→ **What needs to be done**: Return, without anything added, the lines from the one containing "Instruction: Click green" through the end of the entries below, exactly as written.

→ **Dataset records**:

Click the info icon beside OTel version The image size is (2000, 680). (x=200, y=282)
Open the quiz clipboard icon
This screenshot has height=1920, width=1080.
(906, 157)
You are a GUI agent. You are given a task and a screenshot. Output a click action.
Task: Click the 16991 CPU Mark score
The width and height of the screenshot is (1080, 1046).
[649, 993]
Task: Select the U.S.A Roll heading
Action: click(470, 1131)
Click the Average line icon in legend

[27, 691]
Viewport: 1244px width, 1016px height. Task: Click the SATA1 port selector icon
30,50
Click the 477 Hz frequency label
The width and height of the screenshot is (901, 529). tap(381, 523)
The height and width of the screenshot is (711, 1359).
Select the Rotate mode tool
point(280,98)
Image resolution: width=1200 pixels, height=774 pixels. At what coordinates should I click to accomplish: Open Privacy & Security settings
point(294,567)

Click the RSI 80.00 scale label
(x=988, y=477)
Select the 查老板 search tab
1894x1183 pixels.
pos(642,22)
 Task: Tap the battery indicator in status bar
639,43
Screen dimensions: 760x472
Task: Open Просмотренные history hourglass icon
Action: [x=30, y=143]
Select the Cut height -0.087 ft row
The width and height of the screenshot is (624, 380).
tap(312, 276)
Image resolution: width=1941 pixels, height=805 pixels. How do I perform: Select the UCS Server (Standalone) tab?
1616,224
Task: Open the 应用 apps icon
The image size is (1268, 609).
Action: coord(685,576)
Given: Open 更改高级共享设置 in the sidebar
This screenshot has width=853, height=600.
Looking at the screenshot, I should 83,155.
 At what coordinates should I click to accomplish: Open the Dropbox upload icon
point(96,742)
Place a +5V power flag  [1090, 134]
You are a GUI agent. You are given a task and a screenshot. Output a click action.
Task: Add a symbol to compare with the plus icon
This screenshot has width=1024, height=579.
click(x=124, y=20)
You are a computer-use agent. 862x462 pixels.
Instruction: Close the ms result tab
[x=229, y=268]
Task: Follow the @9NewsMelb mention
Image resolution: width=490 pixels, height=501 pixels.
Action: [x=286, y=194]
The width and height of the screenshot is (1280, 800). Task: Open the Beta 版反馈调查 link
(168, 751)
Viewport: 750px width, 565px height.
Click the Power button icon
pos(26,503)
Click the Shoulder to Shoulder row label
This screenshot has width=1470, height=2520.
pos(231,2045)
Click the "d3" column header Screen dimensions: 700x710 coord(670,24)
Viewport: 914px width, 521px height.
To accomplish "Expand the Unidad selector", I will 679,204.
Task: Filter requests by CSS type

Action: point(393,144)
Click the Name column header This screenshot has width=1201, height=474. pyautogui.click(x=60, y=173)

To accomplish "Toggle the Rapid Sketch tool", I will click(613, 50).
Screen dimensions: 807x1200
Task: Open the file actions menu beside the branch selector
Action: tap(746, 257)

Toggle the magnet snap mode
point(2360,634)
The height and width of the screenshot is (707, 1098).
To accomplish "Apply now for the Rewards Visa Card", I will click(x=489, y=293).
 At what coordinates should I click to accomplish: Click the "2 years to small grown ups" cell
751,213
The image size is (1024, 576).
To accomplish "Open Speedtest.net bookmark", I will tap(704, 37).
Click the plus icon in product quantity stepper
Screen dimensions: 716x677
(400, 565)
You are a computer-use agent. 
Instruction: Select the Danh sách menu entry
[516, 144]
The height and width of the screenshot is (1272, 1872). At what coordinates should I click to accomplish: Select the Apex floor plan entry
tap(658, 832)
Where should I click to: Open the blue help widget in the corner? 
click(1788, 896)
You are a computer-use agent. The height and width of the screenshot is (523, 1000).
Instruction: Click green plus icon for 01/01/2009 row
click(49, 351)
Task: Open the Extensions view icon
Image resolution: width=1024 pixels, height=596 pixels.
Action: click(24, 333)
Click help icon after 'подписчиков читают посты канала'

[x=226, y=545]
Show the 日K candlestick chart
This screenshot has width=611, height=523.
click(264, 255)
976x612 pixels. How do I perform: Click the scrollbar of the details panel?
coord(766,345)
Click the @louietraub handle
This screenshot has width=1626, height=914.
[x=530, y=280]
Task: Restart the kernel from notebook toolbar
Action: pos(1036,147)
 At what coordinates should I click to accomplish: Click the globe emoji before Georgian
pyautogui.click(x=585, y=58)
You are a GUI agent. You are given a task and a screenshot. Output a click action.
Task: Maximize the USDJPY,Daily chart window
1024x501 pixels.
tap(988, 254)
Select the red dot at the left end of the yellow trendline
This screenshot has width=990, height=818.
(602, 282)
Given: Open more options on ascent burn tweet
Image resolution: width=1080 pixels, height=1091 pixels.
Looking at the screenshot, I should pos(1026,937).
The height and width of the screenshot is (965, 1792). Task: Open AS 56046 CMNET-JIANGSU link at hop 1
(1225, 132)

→ **Exercise response**:
Instruction: Click green plus icon for 01/01/2009 row
click(49, 351)
Task: Open the Extensions view icon
Image resolution: width=1024 pixels, height=596 pixels.
Action: click(24, 333)
Click help icon after 'подписчиков читают посты канала'

[x=226, y=545]
Show the 日K candlestick chart
This screenshot has width=611, height=523.
click(264, 255)
976x612 pixels. How do I perform: Click the scrollbar of the details panel?
coord(766,345)
Click the @louietraub handle
This screenshot has width=1626, height=914.
[x=530, y=280]
Task: Restart the kernel from notebook toolbar
Action: pos(1036,147)
 At what coordinates should I click to accomplish: Click the globe emoji before Georgian
pyautogui.click(x=585, y=58)
You are a GUI agent. You are given a task and a screenshot. Output a click action.
Task: Maximize the USDJPY,Daily chart window
1024x501 pixels.
tap(988, 254)
Select the red dot at the left end of the yellow trendline
This screenshot has width=990, height=818.
(602, 282)
Given: Open more options on ascent burn tweet
Image resolution: width=1080 pixels, height=1091 pixels.
Looking at the screenshot, I should pos(1026,937).
The height and width of the screenshot is (965, 1792). Task: Open AS 56046 CMNET-JIANGSU link at hop 1
(1225, 132)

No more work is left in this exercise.